As we have said many times about the principle of surgical treatment of the human body, the purpose of surgical treatment is to promote the self-repair of human tissues. What really repairs the wound is the body's own tissue cells, not surgery.

 As a result, if closed chest drainage cannot relieve atelectasis, the therapeutic effect will be greatly reduced.

Therefore, clinical treatment of pneumothorax, which is difficult to be effective at one time, is more common in patients with more complex lung conditions who continue to have air leakage symptoms after closed chest drainage. Such cases are of course more common in the frail and sick elderly. Everyone saw an old man in his seventies or eighty years lying on the bed.

 The family members pricked up their ears when they saw the doctors stop talking. It was obvious that the family members were worried about their family member's disease.

 Refractory pneumothorax will prolong the course of the patient's illness and have a terrible negative impact on the physical, mental and economic aspects of the patient and their family members.

 So a more accurate definition in clinical medicine is: the most fearful thing should be a difficult-to-treat disease rather than a temporary serious illness.

The family members anxiously came up and intervened in the doctors' conversation, saying, "Director Fang, you said my dad can be extubated in about a week. It's the third week now. When can he be extubated? If he can't be extubated, my dad can't leave the hospital." what to do?"

“Didn’t I explain it to you? The elderly recover relatively slowly. If it fails again, the patient needs to be transferred to the hospital above.”

“What are you going to do when you go to the hospital above? Do you want surgery? Can my dad do the surgery?”

 It is the simplest and crudest method of surgery. The wound will never heal, so it needs to be opened and then sutured.

 It’s just that not all patients have the physical condition to withstand surgery.

Director Fang looked speechless.

 The intelligence collection work of family members is correct.

“Can single-port thoracoscopy solve this problem?” A group of colleagues from the capital remembered Dr. Xie’s new technology and started discussing in secret.
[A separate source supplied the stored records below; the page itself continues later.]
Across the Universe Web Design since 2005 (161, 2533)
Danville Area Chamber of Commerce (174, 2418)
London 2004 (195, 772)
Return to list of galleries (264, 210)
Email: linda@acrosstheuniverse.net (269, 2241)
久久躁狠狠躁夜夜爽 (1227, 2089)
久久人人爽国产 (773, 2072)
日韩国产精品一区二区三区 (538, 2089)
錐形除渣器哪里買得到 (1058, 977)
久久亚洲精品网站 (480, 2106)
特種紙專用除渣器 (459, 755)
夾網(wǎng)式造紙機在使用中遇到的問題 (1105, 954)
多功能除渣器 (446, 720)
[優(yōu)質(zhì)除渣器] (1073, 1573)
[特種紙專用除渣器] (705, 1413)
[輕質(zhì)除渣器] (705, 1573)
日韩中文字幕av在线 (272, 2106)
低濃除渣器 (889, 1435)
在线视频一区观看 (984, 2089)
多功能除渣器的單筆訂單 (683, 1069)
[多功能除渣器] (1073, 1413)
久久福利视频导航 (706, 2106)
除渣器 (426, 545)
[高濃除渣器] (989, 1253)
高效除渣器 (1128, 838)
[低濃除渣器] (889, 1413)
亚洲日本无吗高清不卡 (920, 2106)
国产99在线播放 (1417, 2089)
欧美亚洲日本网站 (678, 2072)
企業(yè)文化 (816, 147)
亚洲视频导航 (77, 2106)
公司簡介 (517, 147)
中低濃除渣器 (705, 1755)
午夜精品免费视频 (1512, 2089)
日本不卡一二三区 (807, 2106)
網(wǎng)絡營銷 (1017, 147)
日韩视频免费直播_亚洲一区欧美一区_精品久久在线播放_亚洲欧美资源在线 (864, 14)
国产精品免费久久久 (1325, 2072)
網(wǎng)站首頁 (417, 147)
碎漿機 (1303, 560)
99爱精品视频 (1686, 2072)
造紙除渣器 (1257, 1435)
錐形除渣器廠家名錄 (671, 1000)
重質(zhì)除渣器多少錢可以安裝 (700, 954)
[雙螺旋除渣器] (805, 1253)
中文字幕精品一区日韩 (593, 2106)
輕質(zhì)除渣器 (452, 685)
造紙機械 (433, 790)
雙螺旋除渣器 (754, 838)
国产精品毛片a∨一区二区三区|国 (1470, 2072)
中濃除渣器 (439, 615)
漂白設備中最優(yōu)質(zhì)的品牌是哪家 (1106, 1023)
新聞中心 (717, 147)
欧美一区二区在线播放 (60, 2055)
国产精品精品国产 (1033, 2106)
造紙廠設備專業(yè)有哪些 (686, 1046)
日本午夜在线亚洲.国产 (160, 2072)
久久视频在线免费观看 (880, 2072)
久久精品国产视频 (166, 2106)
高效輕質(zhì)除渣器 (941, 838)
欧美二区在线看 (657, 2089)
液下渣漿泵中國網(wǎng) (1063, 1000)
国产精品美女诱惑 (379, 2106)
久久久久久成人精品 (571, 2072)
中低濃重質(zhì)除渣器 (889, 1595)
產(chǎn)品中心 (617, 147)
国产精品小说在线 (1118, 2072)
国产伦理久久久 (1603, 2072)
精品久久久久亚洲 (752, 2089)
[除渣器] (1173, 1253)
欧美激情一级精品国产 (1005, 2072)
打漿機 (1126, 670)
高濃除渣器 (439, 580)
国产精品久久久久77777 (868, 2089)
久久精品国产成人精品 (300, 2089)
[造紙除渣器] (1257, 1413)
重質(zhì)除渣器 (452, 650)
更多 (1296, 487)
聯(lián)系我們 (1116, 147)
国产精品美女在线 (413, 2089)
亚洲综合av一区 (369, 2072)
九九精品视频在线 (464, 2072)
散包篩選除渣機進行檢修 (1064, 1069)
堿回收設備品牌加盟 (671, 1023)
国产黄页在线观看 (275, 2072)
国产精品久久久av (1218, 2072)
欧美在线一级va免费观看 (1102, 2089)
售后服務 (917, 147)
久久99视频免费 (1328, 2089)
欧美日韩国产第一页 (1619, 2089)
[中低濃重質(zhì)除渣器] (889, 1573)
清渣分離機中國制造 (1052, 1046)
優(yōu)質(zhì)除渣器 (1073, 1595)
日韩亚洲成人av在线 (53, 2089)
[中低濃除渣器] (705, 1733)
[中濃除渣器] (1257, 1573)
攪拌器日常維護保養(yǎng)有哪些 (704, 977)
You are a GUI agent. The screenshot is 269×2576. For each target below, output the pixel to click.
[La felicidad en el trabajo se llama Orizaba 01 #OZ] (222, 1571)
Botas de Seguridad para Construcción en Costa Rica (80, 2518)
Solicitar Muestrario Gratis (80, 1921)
 Single-port thoracoscopy only requires local anesthesia, and the elderly should be able to bear this kind of surgery. Does the problem require the patient to be transferred to the capital for treatment? The distance is too far for ambulance transport.

 Let the patient go on a special plane? The patient's family does not seem to have such financial conditions.

"There is no need to make a decision in a hurry. We will wait until Dr. Song comes." Dr. Xie Wanying said.